■ **Stored data entries**:
════

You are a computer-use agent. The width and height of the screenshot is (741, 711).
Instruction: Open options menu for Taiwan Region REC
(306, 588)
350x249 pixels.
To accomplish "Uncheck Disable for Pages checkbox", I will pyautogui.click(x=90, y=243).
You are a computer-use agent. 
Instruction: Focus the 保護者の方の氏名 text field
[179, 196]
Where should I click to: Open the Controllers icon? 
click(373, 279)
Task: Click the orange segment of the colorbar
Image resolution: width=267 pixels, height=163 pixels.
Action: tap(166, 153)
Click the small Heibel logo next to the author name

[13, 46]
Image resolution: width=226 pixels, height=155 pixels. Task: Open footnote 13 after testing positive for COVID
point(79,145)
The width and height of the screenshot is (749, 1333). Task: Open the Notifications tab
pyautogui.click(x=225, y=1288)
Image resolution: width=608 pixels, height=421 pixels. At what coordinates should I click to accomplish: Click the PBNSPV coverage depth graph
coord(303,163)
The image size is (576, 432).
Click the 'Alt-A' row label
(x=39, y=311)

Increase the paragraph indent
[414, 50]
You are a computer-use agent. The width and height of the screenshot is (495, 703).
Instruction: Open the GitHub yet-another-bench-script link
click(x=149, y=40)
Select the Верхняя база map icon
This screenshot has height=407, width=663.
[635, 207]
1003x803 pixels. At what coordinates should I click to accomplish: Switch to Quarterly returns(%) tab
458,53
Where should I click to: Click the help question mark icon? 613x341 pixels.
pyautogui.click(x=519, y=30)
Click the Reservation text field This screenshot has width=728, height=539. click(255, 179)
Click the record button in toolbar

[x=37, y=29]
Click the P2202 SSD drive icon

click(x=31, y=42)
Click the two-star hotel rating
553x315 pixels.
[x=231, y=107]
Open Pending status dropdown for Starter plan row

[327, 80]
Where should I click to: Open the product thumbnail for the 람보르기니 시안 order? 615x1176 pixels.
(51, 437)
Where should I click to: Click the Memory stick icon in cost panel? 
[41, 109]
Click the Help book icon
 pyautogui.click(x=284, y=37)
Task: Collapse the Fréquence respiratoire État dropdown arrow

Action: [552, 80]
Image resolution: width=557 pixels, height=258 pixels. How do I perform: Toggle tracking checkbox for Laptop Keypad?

════

■ **Description of the task**: Go through the records and count the lines that include "computer", then give only that number.

■ **Finished exercise**: 3